Opg, le tante resistenze alla chiusura.
Il prossimo 24 giugno la Corte Costituzionale deciderà sulla questione sollevata dal Tribunale di Sorveglianza di Messina, che lamenta la violazione di ben 13 articoli della Carta (e, tra essi, di 4
Principi fondamentali) ad opera della legge 81/2014, che prevede la chiusura degli Ospedali psichiatrici giudiziari. Le disposizioni censurate sono quelle secondo le quali la sola mancanza di un progetto di cura non può costituire motivo a sostegno del giudizio di pericolosità, nè che lo stesso può fondarsi sulla base di elementi inerenti le condizioni di vita individuali, familiari e sociali delle persone.
Non trattandosi di lettura “a rime obbligate”, come si dice tecnicamente, ben potendosi dare un’interpretazione diversa e costituzionalmente orientata della norma denunciata come illegittima, si può confidare che la Consulta saprà proteggere la novella.
Infatti, la norma criticata dai Giudici siciliani riassegna alla Magistratura l’onere della decisione sul destino delle persone, quando non avvenga (come la legge peraltro impone di fare) una presa in carico da parte dei Servizi.
Quanto all’accusa di neo positivismo, derivante dal dimidiato parametro di valutazione della pericolosità, essa appare francamente risibile; la modifica introdotta dalla legge semplicemente tende ad impedire la coazione a ripetere la misura dell’internamento.
La ragione dell’attacco frontale è sempre la stessa, la cosiddetta sicurezza sociale. Regioni totalmente inadempienti come il Veneto, oppure orientate a scatenare un conflitto tra le diverse ed incompatibili esigenze di detenuti ed internati, come la Toscana; Comuni restii ad accogliere “i matti” sul territorio, secondo un’insopportabile logica nimby, psichiatri ossessionati dalla “posizione di garanzia”, che temono accresciuta, magistrati autori di interpretazioni bizzarre.
In mezzo a tutto questo, restano volti e nomi, finalmente restituiti a se stessi, ma che devono essere accompagnati verso la via di uscita e la liberazione da una condizione che per decenni li ha obbligati “a viver come bruti”.
Di sicuro, il difficile viene ora. E’ necessario che la Magistratura comprenda fino in fondo che non può delegare ai periti un giudizio che le compete, e che l’Avvocatura sappia adempiere al suo ruolo di tutela dei diritti, con consapevolezza e preparazione.
E’ indispensabile che il personale medico, tutto, si apra al bisogno di cura, abbandonando pratiche medioevali come la contenzione, massicciamente praticata, non solo negli Opg.
In prospettiva, ovviamente, bisognerà superare la logica del doppio binario, in nome della quale si è edificato un sistema di potere sul quale pochi hanno aperto gli occhi ed alzato la voce.

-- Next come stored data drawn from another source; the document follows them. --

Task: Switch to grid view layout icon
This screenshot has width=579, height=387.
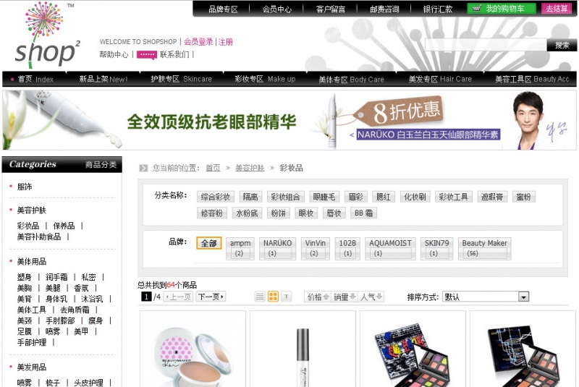Action: [273, 297]
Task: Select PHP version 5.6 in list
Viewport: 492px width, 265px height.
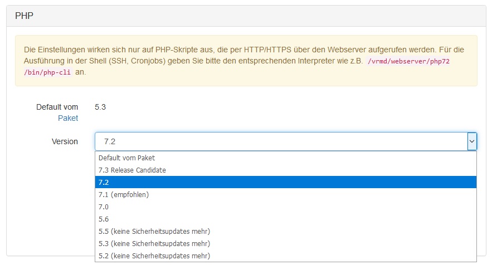Action: pyautogui.click(x=104, y=219)
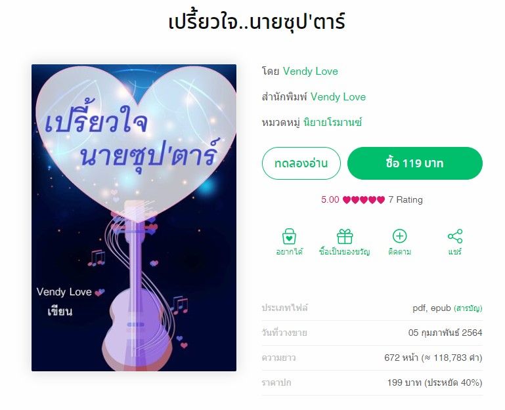Click the 7 Rating text
Screen dimensions: 505x410
(x=405, y=200)
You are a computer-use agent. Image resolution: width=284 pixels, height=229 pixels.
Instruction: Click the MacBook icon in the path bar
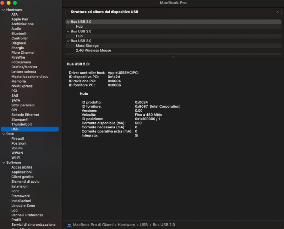[x=69, y=225]
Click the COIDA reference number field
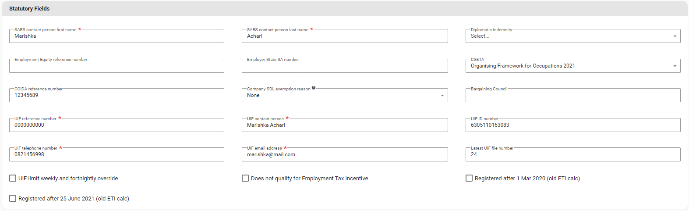The width and height of the screenshot is (689, 211). point(117,96)
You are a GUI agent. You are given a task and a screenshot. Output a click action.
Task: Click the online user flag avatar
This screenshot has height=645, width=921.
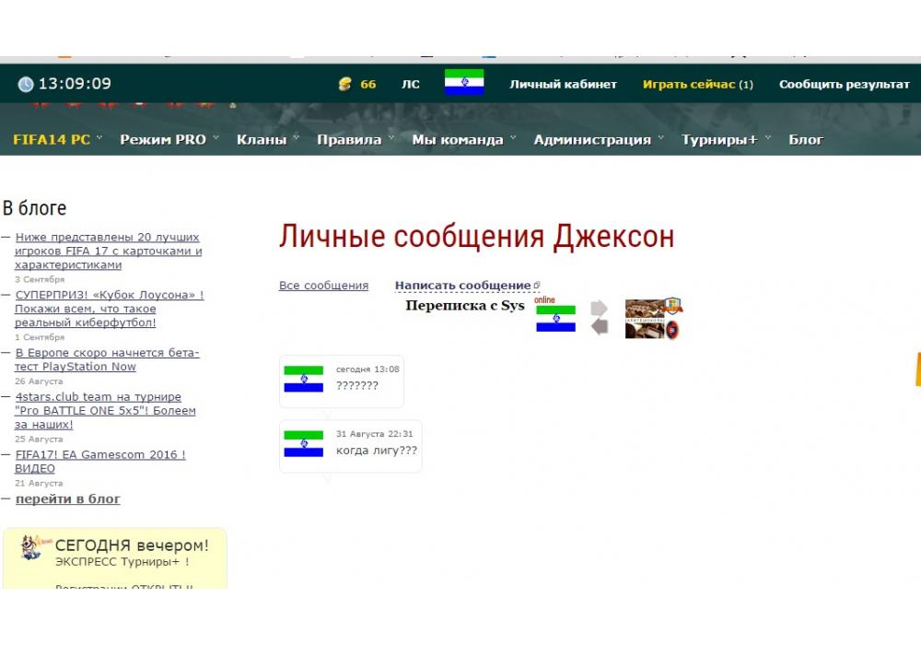pyautogui.click(x=555, y=318)
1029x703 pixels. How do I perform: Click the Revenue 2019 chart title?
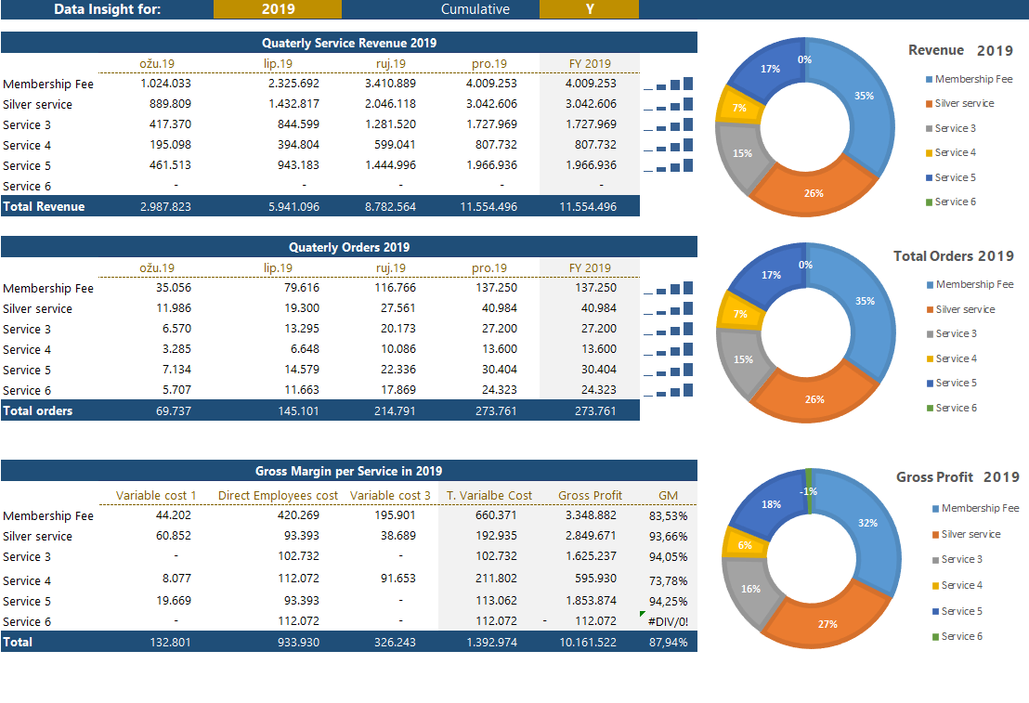pos(960,50)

Come è emerso con chiarezza dalle Relazioni dei Ministri della Salute e della Giustizia, le persone ritenute non ancora dimissibili per ragioni connesse alla loro patologia sono meno di un centinaio; vien dunque da chiedersi a cosa serva, e a chi, prevedere una pluralità di strutture neo manicomiali, anche con l’ausilio del privato sociale, che nella loro parcellizzazione rischiano di ricreare un sistema che si vuole superare. Il modello Castiglione delle Stiviere, che con sapiente maquillage si appresta a proseguire gattopardescamente lo schema di asylum, non può diventare
l’esempio da seguire, ed anzi va fortemente contrastata la pretesa di poter tuttora conciliare la cura con gli stessi strumenti del passato.
Territorio, inclusione, partecipazione, responsabilità, cura delle persone, non solo delle malattie, sono le coordinate di civiltà e di umanità su cui orientare il cammino che ci attende.